- **Collected data entries**

- Opening Delimiter -

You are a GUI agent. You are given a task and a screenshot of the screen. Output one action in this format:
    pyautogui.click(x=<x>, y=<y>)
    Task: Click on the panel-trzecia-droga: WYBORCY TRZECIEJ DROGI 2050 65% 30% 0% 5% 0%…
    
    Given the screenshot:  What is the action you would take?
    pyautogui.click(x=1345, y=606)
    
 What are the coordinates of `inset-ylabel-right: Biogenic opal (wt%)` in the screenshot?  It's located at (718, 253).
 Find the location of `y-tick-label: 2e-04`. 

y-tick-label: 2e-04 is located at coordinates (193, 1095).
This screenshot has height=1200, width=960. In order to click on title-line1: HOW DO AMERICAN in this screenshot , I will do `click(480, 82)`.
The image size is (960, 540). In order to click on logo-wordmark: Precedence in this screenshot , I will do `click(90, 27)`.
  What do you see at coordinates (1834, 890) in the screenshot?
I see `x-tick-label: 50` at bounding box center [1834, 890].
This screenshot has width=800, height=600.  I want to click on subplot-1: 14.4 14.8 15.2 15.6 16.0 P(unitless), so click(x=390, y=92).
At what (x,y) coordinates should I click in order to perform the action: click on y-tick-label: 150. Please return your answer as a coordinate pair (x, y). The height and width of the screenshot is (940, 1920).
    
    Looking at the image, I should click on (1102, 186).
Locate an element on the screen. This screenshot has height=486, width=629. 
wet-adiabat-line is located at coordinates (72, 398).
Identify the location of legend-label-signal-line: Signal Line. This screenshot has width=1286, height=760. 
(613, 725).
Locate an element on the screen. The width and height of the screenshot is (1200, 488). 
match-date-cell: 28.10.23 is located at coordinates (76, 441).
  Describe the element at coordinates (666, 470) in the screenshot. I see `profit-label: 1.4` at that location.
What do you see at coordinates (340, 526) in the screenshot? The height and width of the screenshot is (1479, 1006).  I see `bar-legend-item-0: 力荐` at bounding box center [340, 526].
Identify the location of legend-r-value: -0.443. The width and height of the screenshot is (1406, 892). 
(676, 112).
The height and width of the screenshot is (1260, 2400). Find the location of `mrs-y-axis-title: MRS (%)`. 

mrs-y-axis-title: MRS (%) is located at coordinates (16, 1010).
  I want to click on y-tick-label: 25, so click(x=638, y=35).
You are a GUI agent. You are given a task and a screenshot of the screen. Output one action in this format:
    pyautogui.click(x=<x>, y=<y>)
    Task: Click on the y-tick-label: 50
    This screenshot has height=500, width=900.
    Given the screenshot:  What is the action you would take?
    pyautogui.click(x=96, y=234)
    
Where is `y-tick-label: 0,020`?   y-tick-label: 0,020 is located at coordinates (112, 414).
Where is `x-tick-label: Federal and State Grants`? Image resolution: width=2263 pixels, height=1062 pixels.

- Closing Delimiter -

Rewrite the lines above, changing "Locate an element on the screen" to "Find an element on the screen" everywhere it appears and leaving everything else the same.

- **RESULT OF THE TASK**
You are a GUI agent. You are given a task and a screenshot of the screen. Output one action in this format:
    pyautogui.click(x=<x>, y=<y>)
    Task: Click on the panel-trzecia-droga: WYBORCY TRZECIEJ DROGI 2050 65% 30% 0% 5% 0%…
    
    Given the screenshot:  What is the action you would take?
    pyautogui.click(x=1345, y=606)
    
 What are the coordinates of `inset-ylabel-right: Biogenic opal (wt%)` in the screenshot?  It's located at (718, 253).
 Find the location of `y-tick-label: 2e-04`. 

y-tick-label: 2e-04 is located at coordinates (193, 1095).
This screenshot has height=1200, width=960. In order to click on title-line1: HOW DO AMERICAN in this screenshot , I will do `click(480, 82)`.
The image size is (960, 540). In order to click on logo-wordmark: Precedence in this screenshot , I will do `click(90, 27)`.
  What do you see at coordinates (1834, 890) in the screenshot?
I see `x-tick-label: 50` at bounding box center [1834, 890].
This screenshot has width=800, height=600.  I want to click on subplot-1: 14.4 14.8 15.2 15.6 16.0 P(unitless), so click(x=390, y=92).
At what (x,y) coordinates should I click in order to perform the action: click on y-tick-label: 150. Please return your answer as a coordinate pair (x, y). The height and width of the screenshot is (940, 1920).
    
    Looking at the image, I should click on (1102, 186).
Find an element on the screen. This screenshot has height=486, width=629. 
wet-adiabat-line is located at coordinates (72, 398).
Identify the location of legend-label-signal-line: Signal Line. This screenshot has width=1286, height=760. 
(613, 725).
Find an element on the screen. The width and height of the screenshot is (1200, 488). 
match-date-cell: 28.10.23 is located at coordinates (76, 441).
  Describe the element at coordinates (666, 470) in the screenshot. I see `profit-label: 1.4` at that location.
What do you see at coordinates (340, 526) in the screenshot? The height and width of the screenshot is (1479, 1006).  I see `bar-legend-item-0: 力荐` at bounding box center [340, 526].
Identify the location of legend-r-value: -0.443. The width and height of the screenshot is (1406, 892). 
(676, 112).
The height and width of the screenshot is (1260, 2400). Find the location of `mrs-y-axis-title: MRS (%)`. 

mrs-y-axis-title: MRS (%) is located at coordinates (16, 1010).
  I want to click on y-tick-label: 25, so click(x=638, y=35).
You are a GUI agent. You are given a task and a screenshot of the screen. Output one action in this format:
    pyautogui.click(x=<x>, y=<y>)
    Task: Click on the y-tick-label: 50
    This screenshot has height=500, width=900.
    Given the screenshot:  What is the action you would take?
    pyautogui.click(x=96, y=234)
    
Where is `y-tick-label: 0,020`?   y-tick-label: 0,020 is located at coordinates (112, 414).
Where is `x-tick-label: Federal and State Grants`? Image resolution: width=2263 pixels, height=1062 pixels.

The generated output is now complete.